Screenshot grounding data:
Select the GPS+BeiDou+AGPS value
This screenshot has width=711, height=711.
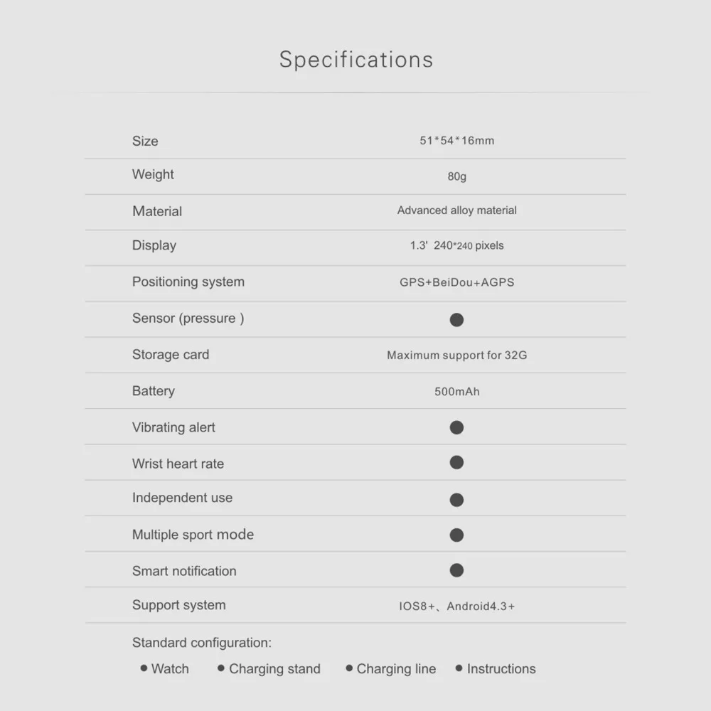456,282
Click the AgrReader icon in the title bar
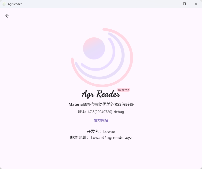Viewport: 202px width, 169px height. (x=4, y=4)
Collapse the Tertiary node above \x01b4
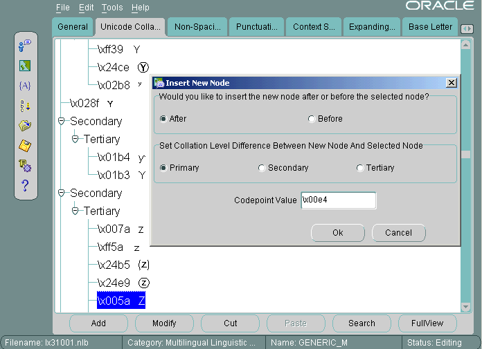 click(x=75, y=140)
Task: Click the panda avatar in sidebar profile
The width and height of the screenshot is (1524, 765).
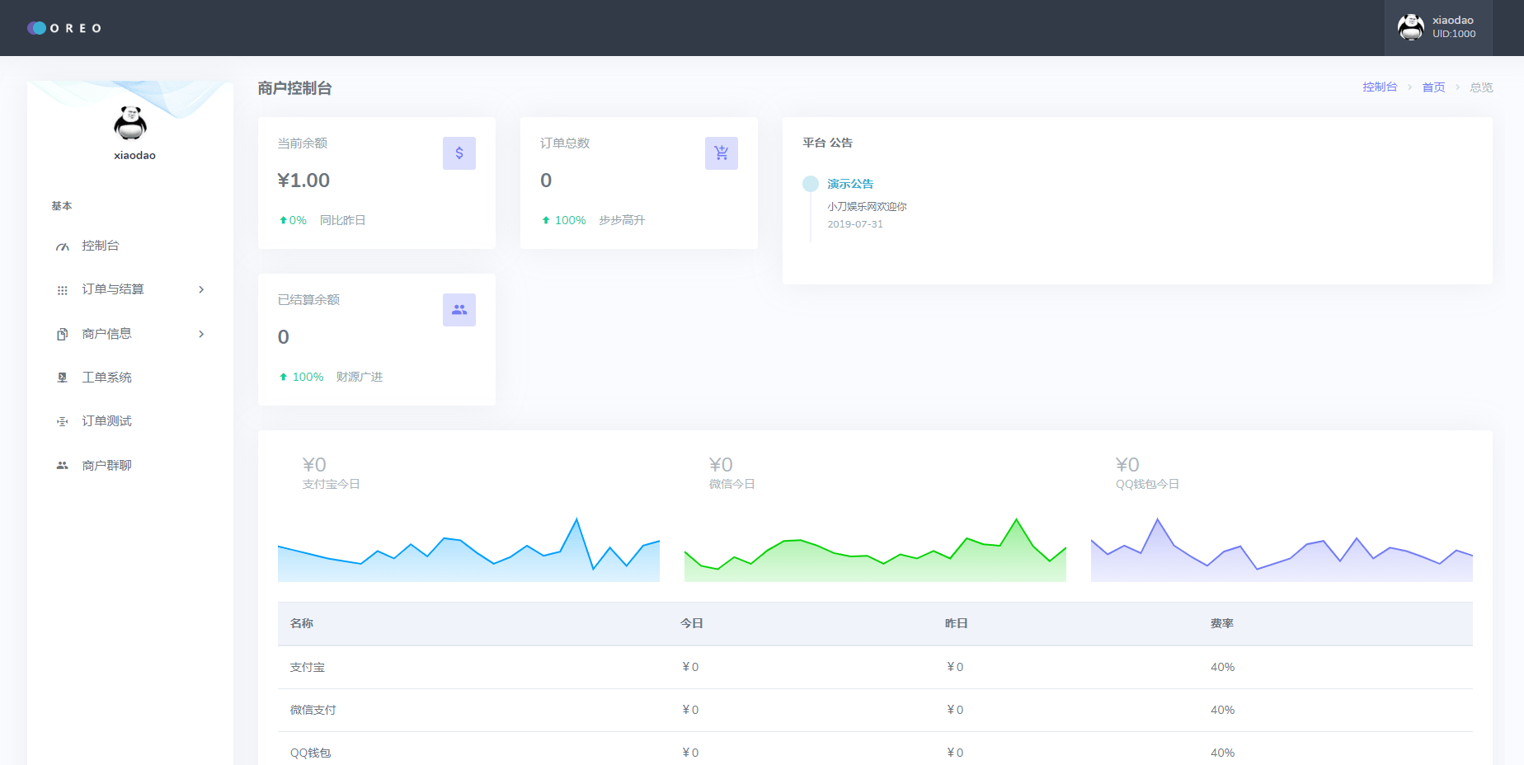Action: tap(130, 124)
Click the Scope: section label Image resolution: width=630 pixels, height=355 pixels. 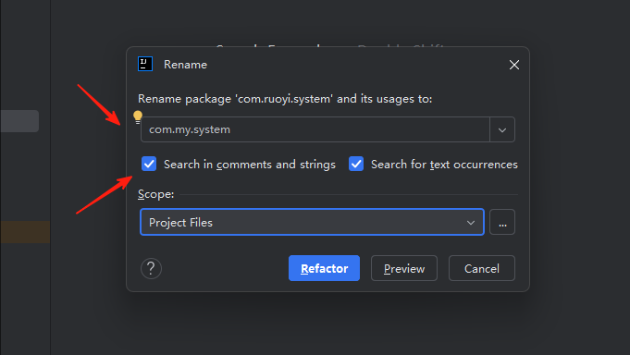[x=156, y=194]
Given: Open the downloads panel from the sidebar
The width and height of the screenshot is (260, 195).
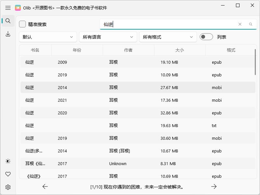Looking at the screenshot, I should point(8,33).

---

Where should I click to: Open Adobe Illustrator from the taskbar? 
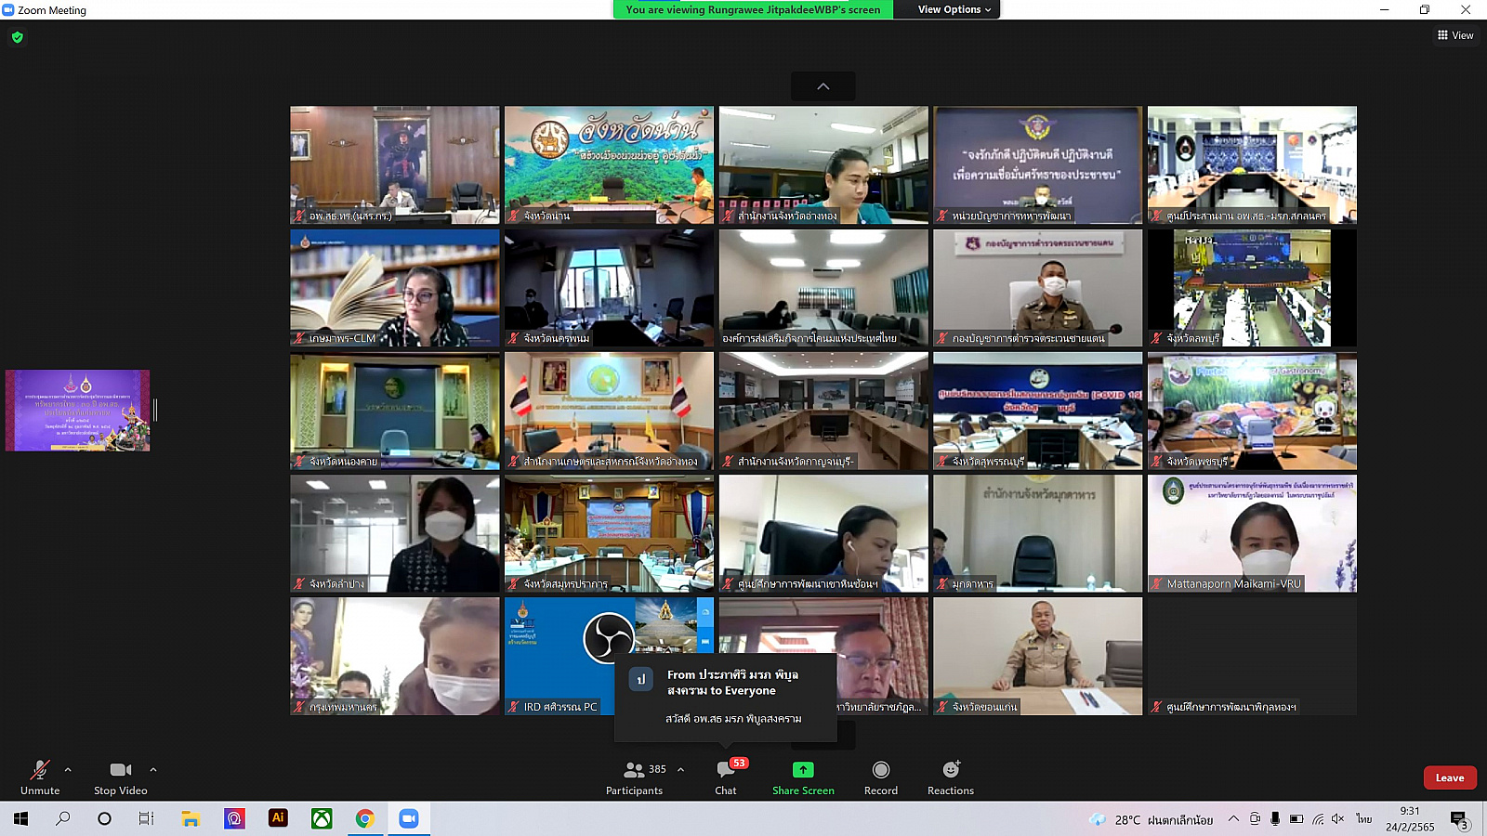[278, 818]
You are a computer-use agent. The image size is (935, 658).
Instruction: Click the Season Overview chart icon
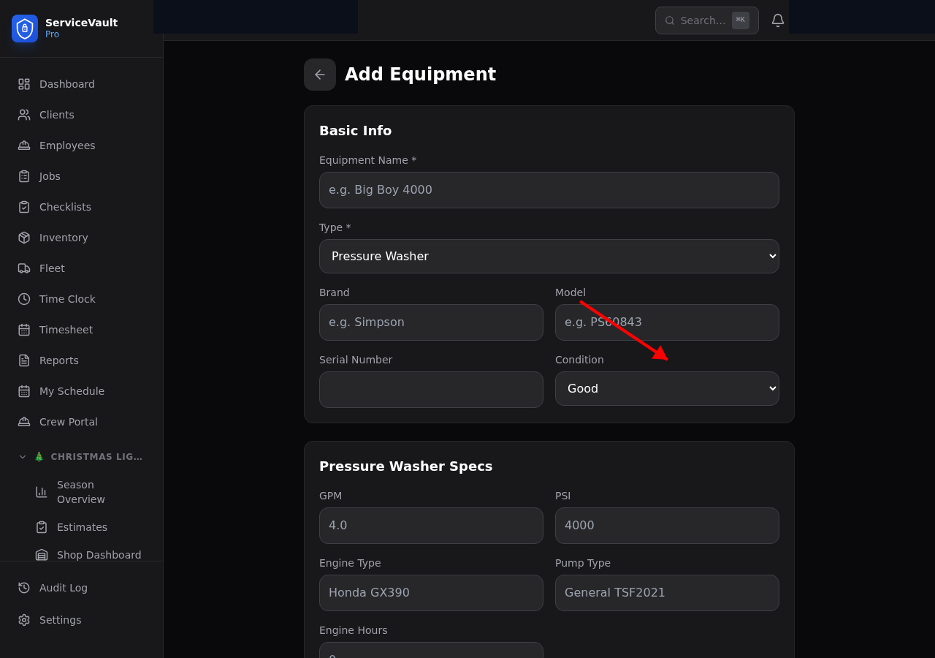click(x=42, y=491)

**Work task**: Only the lines above that include the word "sidebar" belong in the answer; copy each one.

**Task answer**:
Task: Click the panda avatar in sidebar profile
Given: Open the downloads panel from the sidebar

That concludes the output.